Protection de la vie privée

Une pratique générale de la CSPAAT peut avoir des conséquences dans les petites communautés. En l’occurrence, une pratique de la CSPAAT en matière de transport a soulevé une question de confidentialité.

La représentante d’un travailleur d’une petite communauté rurale a contacté la Commission. Elle s’inquiétait de ce que l’autorisation de transport par taxi, envoyée par la CSPAAT à une compagnie de taxi locale, avait pour effet d’identifier son client comme travailleur blessé. La représentante estimait que la compagnie de taxi n’avait pas besoin de savoir que son client était un travailleur blessé, et que la CSPAAT avait possiblement atteint à la vie privée du travailleur en communiquant cette information.

La Commission a dirigé la représentante vers le Bureau de la protection de la vie privée de la CSPAAT et suggéré qu’elle leur soumette le problème par écrit en y joignant copie de sa lettre à la Commission.

Données fournies

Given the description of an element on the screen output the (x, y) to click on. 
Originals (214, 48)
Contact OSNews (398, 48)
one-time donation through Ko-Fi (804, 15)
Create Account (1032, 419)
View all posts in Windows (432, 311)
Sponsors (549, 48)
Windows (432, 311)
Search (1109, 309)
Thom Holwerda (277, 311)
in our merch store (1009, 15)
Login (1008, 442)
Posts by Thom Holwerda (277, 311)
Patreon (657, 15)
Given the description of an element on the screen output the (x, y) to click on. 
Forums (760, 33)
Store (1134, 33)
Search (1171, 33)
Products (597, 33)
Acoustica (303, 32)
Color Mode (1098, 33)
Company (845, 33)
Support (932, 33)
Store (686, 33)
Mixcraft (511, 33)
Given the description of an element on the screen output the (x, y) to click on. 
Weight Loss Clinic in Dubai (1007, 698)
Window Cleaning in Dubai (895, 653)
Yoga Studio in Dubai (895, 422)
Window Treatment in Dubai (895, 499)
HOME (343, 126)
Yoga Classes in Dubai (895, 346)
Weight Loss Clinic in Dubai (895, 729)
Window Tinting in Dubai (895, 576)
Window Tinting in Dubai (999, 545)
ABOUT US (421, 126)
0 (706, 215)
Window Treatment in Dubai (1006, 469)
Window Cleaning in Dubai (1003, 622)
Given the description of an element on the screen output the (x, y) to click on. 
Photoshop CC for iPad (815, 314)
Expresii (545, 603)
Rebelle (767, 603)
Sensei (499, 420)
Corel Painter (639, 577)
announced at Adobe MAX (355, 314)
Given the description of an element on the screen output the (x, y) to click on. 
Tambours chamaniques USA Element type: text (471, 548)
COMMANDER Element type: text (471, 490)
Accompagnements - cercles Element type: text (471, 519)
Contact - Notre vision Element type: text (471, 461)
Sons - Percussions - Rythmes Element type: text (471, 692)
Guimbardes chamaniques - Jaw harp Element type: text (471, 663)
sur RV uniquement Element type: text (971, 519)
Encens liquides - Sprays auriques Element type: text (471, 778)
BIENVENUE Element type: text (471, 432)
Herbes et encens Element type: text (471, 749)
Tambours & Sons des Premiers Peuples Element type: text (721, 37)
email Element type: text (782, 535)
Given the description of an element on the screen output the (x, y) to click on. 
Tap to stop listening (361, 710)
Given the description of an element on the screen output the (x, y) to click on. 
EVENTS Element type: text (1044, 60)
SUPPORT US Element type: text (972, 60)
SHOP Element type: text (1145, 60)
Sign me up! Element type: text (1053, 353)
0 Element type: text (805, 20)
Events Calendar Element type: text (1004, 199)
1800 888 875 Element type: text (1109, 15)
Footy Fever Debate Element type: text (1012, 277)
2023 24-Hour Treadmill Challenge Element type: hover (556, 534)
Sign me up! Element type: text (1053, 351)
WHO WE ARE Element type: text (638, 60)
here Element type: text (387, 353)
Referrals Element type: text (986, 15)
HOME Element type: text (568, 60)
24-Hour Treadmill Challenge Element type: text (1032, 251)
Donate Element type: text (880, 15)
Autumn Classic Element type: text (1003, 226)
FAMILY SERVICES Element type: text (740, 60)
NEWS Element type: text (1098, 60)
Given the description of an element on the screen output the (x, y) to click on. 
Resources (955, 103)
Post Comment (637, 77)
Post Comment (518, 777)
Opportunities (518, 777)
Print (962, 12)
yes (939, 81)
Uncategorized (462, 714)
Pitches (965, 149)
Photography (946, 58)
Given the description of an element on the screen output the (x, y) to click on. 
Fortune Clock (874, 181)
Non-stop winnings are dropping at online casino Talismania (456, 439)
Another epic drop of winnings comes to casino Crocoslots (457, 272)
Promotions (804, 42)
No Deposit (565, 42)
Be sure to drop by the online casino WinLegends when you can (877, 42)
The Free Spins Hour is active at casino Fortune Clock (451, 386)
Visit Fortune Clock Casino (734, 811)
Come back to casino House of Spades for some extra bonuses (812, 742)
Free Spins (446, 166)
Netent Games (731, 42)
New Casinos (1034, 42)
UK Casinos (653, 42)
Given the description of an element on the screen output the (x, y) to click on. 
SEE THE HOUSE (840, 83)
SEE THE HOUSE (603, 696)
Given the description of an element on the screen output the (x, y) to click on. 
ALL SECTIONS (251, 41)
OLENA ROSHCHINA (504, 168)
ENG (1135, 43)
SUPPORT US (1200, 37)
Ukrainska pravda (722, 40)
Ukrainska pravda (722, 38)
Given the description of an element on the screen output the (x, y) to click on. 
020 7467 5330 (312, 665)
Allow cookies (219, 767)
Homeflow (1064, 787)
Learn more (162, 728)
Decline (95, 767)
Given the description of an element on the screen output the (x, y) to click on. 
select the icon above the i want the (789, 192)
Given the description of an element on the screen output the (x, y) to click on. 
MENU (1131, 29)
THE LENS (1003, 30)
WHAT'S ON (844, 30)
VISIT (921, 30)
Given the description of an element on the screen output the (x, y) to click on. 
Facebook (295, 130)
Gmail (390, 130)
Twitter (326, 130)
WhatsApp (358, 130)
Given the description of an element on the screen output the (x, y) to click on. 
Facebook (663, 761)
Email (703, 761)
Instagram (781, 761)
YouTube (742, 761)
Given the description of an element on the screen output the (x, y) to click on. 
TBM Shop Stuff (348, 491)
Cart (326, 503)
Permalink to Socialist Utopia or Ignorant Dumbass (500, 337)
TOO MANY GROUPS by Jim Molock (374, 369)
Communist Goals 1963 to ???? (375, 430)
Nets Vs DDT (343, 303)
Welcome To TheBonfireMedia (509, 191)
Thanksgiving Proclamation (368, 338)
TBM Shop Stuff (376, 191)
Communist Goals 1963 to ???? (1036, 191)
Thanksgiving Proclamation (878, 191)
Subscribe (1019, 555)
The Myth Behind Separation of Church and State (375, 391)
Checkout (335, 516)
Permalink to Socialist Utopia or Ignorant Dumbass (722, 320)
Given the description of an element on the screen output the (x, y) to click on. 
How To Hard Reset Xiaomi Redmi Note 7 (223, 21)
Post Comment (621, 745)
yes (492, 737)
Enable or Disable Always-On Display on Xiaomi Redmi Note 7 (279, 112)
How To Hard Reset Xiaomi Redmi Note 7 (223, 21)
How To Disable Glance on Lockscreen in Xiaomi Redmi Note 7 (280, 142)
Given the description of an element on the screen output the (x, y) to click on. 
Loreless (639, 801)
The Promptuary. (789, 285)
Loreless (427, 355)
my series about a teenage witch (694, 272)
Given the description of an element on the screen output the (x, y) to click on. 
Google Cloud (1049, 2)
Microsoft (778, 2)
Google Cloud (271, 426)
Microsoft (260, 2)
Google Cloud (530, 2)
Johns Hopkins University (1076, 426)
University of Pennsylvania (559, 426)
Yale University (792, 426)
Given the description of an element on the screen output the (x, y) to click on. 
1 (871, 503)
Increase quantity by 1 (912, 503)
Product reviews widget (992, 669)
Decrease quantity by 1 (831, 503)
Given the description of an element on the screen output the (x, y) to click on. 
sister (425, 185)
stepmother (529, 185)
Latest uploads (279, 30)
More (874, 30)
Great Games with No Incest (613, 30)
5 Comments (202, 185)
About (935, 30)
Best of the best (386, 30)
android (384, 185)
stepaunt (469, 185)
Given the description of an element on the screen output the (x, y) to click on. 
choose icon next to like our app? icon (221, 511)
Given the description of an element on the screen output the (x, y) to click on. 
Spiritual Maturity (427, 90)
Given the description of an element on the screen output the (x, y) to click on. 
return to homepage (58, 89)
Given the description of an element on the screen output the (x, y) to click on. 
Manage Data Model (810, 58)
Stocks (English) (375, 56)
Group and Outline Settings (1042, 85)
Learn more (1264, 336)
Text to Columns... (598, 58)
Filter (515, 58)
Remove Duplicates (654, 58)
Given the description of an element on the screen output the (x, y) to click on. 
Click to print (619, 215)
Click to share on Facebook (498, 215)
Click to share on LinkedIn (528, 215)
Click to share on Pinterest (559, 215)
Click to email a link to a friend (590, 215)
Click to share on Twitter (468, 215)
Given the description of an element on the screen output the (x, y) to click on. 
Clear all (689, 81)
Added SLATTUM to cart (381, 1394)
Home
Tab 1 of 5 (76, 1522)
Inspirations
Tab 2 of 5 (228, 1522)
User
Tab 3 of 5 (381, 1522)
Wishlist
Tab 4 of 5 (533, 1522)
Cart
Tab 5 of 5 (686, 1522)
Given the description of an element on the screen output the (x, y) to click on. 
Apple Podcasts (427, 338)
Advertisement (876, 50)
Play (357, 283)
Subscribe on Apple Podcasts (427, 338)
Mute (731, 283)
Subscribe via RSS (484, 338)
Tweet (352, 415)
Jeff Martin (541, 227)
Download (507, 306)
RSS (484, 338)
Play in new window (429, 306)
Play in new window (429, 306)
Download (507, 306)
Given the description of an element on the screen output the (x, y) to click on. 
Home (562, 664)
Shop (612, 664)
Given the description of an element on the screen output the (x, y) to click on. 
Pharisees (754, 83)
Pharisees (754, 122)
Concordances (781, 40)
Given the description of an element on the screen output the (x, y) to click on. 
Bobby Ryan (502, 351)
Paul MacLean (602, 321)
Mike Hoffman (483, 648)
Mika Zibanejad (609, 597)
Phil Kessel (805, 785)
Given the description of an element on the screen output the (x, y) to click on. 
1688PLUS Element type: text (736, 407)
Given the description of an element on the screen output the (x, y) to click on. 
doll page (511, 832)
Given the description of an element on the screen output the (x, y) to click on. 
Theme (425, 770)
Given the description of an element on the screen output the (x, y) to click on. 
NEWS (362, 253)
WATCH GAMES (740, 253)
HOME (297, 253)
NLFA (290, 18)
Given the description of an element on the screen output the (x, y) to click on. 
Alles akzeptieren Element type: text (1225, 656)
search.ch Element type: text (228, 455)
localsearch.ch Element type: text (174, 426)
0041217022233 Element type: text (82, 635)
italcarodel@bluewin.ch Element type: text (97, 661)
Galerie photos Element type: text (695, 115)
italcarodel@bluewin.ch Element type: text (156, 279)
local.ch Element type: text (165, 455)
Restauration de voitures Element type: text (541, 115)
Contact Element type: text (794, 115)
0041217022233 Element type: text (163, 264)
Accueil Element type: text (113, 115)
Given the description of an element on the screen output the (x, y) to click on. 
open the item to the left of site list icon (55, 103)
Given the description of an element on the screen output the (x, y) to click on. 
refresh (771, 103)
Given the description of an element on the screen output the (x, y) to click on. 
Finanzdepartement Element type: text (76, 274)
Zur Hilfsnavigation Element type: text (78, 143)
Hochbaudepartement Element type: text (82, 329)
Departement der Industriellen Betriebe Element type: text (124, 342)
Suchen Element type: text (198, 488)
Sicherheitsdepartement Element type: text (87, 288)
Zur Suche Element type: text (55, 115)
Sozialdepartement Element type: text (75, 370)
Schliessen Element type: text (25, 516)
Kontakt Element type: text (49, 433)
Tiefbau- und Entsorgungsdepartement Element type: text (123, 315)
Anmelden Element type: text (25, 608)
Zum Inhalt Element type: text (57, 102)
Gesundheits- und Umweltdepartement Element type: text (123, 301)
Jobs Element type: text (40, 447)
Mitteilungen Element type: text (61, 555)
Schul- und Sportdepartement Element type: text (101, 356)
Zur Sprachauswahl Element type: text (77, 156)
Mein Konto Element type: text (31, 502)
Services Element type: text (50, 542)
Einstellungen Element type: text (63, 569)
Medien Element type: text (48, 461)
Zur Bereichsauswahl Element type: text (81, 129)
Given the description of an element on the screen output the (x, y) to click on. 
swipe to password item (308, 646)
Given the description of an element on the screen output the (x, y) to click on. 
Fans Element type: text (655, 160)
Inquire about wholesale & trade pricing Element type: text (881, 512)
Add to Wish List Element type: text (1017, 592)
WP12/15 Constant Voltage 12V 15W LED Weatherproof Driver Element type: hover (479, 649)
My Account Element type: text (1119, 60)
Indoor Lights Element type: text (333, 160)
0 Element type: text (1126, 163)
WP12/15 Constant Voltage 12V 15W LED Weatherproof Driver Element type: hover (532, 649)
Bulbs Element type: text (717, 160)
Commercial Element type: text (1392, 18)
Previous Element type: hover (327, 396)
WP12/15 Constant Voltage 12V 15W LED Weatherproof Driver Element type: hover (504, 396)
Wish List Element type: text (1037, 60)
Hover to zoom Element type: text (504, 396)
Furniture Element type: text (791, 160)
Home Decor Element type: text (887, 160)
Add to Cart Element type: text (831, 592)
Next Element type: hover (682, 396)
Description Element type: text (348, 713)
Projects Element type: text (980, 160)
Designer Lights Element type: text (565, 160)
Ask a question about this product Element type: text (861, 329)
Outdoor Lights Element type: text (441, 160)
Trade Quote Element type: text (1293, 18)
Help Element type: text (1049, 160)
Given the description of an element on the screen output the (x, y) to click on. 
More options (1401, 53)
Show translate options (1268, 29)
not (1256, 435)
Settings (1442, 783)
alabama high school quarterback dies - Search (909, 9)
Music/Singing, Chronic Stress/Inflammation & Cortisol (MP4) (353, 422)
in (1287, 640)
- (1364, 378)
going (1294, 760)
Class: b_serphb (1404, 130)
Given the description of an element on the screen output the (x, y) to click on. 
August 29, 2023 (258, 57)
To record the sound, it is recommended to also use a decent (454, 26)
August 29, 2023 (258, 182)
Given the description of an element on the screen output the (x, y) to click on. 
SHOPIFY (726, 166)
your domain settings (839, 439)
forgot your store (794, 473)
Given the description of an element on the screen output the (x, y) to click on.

Travail à réaliser
Reproduisez fidèlement le passage de l'extrait de page qui débute aux mots « Une pratique générale » et s'arrête après les mots « question de confidentialité. ».

Zone de réponse
Une pratique générale de la CSPAAT peut avoir des conséquences dans les petites communautés. En l’occurrence, une pratique de la CSPAAT en matière de transport a soulevé une question de confidentialité.